Stored data entries:
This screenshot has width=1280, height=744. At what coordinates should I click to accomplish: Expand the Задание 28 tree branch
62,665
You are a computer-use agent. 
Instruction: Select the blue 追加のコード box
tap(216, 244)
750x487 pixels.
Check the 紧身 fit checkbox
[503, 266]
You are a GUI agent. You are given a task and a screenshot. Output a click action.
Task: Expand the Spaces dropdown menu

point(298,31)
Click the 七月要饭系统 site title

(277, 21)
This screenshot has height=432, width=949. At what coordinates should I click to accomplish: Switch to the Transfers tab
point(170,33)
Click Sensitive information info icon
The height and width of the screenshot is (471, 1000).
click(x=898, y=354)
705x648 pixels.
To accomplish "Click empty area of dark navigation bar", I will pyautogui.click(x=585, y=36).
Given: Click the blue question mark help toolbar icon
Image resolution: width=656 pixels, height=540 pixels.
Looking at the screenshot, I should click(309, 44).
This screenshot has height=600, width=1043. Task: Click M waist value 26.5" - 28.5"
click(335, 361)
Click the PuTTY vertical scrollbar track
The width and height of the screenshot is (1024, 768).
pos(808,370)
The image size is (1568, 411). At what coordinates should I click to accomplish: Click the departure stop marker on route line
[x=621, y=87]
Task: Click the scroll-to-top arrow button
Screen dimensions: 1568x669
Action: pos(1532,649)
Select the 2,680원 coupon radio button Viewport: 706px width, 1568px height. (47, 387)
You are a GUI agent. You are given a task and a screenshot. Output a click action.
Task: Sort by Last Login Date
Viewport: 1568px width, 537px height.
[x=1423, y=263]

PROBLEM TO WORK ON: What you copy out must be exactly the lines from the line containing "The image size" through the end of the records.

OUTPUT OF THE EXERCISE:
The image size is (1568, 411). At what coordinates should I click to accomplish: Click the departure stop marker on route line
[x=621, y=87]
Task: Click the scroll-to-top arrow button
Screen dimensions: 1568x669
Action: pos(1532,649)
Select the 2,680원 coupon radio button Viewport: 706px width, 1568px height. (47, 387)
You are a GUI agent. You are given a task and a screenshot. Output a click action.
Task: Sort by Last Login Date
Viewport: 1568px width, 537px height.
[x=1423, y=263]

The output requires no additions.